Prime Minister Justin Trudeau stands during question period in the House of Commons on Parliament Hill in Ottawa on Monday, Oct. 1, 2018. THE CANADIAN PRESS/Sean Kilpatrick

Prime Minister Justin Trudeau stands during question period in the House of Commons on Parliament Hill in Ottawa on Monday, Oct. 1, 2018. THE CANADIAN PRESS/Sean Kilpatrick

Canada will pursue deeper trade ties with China: Prime minister

Meanwhile, U.S. president Donald Trump is currently embroiled in a trade dispute with China

Canada will pursue deeper trade ties with China, Prime Minister Justin Trudeau said Tuesday as the government rejected accusations its new U.S.-Mexico trade deal ceded sovereignty over that goal to the Trump administration.

The government found support from Canada’s chief negotiator of the original North American Free Trade Agreement, who said an unusual clause covering future free trade with “non-market” countries did not infringe Canadian sovereignty.

The new U.S.-Mexico-Canada Agreement allows any of the countries to withdraw from the deal on six-month’s notice if one of the partners enters into a free trade agreement with a non-market economy — language widely seen as referring to China.

The USMCA also requires a member country to provide notice and information to the other two partners if it plans free trade talks with a “non-market” economy.

The clause in the new agreement — which still needs formal approval in all three countries — gives the other partners a say in the text of such a deal.

Conservative MPs repeatedly referred to that clause as a “Trump veto” during question period, while trade experts remained divided on whether that was in fact the case.

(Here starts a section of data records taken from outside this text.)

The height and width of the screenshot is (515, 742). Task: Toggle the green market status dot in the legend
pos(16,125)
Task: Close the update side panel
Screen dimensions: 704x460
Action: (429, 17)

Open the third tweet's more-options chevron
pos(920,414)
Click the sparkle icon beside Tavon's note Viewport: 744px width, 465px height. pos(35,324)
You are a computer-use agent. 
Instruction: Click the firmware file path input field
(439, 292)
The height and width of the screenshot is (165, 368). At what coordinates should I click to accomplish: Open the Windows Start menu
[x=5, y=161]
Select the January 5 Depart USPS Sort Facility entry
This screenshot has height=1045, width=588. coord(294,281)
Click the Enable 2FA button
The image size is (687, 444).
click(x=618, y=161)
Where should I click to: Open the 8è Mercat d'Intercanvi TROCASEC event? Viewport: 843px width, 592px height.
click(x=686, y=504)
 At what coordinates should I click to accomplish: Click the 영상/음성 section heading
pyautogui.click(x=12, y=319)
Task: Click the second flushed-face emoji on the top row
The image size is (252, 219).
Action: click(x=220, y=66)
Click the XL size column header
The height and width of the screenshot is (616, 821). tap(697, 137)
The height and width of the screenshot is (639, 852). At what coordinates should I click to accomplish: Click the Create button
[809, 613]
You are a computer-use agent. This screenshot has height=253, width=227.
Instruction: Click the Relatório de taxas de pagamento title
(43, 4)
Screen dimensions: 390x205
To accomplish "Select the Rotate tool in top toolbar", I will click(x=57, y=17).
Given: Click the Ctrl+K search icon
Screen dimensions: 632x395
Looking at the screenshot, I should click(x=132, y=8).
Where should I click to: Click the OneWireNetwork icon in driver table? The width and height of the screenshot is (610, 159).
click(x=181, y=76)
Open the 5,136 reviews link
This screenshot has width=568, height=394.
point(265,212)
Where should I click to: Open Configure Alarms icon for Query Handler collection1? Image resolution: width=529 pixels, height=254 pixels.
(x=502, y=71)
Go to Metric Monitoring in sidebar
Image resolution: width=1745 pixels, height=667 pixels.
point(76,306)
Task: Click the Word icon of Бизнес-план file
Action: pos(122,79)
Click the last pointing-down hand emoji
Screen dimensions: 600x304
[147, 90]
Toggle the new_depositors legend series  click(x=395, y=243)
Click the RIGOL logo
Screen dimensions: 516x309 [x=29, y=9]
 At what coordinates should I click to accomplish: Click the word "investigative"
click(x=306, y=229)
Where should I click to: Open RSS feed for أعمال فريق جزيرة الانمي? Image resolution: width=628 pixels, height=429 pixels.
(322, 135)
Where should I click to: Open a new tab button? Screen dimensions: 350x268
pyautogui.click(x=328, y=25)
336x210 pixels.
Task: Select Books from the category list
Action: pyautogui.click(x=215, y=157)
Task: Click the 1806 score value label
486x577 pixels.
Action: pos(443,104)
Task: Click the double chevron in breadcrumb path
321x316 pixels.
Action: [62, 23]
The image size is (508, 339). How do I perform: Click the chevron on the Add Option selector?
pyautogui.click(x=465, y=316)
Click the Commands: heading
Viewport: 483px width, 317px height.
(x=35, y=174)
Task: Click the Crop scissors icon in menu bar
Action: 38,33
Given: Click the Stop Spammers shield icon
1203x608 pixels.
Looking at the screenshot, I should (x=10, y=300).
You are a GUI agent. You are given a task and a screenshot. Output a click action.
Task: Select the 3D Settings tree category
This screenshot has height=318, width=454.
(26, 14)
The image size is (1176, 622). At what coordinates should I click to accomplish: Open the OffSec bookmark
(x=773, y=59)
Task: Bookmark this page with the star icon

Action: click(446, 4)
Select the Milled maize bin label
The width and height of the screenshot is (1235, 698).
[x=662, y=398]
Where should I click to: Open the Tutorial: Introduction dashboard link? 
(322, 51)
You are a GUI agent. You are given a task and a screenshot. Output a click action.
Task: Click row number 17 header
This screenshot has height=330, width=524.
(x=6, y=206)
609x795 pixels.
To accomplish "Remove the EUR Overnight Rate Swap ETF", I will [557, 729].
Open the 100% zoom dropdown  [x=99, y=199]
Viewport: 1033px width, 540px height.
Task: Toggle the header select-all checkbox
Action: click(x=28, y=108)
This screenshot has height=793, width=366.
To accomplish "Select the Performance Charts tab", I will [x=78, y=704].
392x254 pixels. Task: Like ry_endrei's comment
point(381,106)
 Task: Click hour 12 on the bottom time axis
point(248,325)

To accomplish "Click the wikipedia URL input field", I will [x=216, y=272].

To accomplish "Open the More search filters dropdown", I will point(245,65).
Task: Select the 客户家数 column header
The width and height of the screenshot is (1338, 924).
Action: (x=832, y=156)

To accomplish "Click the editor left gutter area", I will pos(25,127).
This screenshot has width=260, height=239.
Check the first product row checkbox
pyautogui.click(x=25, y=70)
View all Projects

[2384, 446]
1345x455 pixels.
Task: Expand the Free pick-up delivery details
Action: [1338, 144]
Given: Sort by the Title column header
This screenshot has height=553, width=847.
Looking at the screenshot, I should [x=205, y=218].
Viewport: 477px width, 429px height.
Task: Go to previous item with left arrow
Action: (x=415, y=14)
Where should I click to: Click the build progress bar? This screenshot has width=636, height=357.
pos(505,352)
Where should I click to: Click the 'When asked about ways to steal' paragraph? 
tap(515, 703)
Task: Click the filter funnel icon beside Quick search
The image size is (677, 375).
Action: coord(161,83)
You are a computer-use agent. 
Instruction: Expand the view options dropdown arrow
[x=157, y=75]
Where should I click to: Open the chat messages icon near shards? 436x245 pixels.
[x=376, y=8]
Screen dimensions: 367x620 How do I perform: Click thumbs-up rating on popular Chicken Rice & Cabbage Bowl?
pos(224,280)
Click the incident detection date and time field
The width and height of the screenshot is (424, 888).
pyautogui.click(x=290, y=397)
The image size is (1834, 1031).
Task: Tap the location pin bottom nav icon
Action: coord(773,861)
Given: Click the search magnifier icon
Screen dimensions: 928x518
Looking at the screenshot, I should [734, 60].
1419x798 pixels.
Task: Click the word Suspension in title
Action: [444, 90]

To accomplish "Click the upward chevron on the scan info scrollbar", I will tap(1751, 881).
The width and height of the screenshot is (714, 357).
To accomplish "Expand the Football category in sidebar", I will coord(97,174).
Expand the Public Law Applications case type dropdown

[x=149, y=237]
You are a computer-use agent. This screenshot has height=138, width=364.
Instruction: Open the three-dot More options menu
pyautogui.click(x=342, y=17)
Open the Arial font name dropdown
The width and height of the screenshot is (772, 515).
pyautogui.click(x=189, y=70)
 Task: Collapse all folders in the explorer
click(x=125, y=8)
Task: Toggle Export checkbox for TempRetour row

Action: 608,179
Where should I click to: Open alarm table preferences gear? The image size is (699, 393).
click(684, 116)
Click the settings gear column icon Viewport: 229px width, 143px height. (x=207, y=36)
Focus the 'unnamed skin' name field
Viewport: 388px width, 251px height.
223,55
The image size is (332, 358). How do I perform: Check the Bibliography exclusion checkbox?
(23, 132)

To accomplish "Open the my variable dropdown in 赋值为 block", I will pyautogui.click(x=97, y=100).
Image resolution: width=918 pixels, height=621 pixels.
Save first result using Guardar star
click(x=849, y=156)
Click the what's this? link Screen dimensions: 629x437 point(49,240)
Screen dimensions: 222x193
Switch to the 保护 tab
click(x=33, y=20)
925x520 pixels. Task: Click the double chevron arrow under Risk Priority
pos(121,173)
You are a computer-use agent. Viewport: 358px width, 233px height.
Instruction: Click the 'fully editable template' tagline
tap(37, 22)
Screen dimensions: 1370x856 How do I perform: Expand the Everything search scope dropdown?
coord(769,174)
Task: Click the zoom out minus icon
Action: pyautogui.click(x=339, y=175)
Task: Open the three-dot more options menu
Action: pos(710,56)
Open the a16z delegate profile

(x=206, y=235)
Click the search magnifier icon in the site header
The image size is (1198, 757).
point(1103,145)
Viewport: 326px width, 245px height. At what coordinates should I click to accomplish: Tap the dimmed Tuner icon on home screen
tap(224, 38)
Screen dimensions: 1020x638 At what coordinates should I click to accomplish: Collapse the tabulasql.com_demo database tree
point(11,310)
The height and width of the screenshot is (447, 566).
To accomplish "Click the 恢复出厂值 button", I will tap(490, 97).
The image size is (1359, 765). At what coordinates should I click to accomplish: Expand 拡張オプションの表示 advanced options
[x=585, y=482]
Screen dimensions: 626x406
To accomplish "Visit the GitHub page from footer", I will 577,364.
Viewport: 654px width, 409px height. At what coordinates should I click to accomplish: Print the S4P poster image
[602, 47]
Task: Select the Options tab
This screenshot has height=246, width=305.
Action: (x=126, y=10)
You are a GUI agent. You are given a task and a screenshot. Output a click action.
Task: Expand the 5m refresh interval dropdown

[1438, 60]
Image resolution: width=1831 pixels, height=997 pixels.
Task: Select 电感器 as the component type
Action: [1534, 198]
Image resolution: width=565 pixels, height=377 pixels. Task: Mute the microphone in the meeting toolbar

Trudeau said pursuing deeper trade with China remained a part of the government’s economic diversification strategy that has seen it sign a free trade pact with the European Union, move to ratify the rebooted Trans-Pacific Partnership this fall and push for deeper ties with South American countries.

“Obviously, China is a significant, growing player on global trade. And we, as always, will look for ways to engage, deepen and improve our trading relationship with them in ways that are beneficial both to Canadians and to everyone,” Trudeau said at an event in Vancouver.

Canada’s efforts to formally start free trade talks with China stalled late last year and there are no plans for formal talks on the horizon. Chinese leaders bristled at the Trudeau government’s progressive trade agenda that includes gender, labour and Indigenous rights.

John Weekes, Canada’s chief NAFTA negotiator in the early 1990s, said the new clause is no different from the pact’s original clause that gives any country the right to terminate the agreement on six-month’s notice for any reason.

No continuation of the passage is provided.